Stored data:

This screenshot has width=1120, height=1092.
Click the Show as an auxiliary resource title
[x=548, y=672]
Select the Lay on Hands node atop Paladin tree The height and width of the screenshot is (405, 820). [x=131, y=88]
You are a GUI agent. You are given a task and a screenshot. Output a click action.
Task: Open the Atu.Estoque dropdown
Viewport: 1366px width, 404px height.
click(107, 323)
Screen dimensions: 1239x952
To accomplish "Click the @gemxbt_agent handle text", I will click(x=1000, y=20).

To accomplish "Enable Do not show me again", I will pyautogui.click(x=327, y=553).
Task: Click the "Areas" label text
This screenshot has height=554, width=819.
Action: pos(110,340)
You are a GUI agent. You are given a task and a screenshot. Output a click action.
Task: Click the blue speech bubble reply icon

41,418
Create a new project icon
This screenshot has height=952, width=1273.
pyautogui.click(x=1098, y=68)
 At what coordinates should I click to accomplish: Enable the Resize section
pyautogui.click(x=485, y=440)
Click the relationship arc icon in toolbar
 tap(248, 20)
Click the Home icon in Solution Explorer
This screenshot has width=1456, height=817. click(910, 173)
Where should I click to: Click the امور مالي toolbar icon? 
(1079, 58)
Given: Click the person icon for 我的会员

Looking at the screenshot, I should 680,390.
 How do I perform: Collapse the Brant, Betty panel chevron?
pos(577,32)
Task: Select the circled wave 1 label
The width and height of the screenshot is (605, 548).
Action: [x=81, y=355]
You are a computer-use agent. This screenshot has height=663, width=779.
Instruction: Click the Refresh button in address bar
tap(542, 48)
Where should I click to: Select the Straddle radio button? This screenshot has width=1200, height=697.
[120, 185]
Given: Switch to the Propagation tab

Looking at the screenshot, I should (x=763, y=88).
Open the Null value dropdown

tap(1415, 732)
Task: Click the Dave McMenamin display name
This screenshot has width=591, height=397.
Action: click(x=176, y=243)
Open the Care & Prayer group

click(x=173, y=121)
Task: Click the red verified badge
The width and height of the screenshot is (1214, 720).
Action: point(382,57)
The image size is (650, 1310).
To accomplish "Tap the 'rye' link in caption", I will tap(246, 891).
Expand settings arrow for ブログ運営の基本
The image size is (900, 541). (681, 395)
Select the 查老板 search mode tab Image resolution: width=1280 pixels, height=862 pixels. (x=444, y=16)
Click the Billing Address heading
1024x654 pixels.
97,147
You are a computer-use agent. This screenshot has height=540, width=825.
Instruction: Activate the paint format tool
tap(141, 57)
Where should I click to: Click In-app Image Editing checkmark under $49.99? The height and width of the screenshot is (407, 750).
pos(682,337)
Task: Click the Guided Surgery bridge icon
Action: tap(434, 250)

## WORK TO BE COMPLETED
Take the line that contains "Given: Click the person icon for 我的会员" and each line after it down to the last of the records, and retype them exactly; add nothing else.

## COMPLETED EXERCISE
Given: Click the person icon for 我的会员

Looking at the screenshot, I should 680,390.
 How do I perform: Collapse the Brant, Betty panel chevron?
pos(577,32)
Task: Select the circled wave 1 label
The width and height of the screenshot is (605, 548).
Action: [x=81, y=355]
You are a computer-use agent. This screenshot has height=663, width=779.
Instruction: Click the Refresh button in address bar
tap(542, 48)
Where should I click to: Select the Straddle radio button? This screenshot has width=1200, height=697.
[120, 185]
Given: Switch to the Propagation tab

Looking at the screenshot, I should (x=763, y=88).
Open the Null value dropdown

tap(1415, 732)
Task: Click the Dave McMenamin display name
This screenshot has width=591, height=397.
Action: click(x=176, y=243)
Open the Care & Prayer group

click(x=173, y=121)
Task: Click the red verified badge
The width and height of the screenshot is (1214, 720).
Action: point(382,57)
The image size is (650, 1310).
To accomplish "Tap the 'rye' link in caption", I will tap(246, 891).
Expand settings arrow for ブログ運営の基本
The image size is (900, 541). (681, 395)
Select the 查老板 search mode tab Image resolution: width=1280 pixels, height=862 pixels. (x=444, y=16)
Click the Billing Address heading
1024x654 pixels.
97,147
You are a computer-use agent. This screenshot has height=540, width=825.
Instruction: Activate the paint format tool
tap(141, 57)
Where should I click to: Click In-app Image Editing checkmark under $49.99? The height and width of the screenshot is (407, 750).
pos(682,337)
Task: Click the Guided Surgery bridge icon
Action: tap(434, 250)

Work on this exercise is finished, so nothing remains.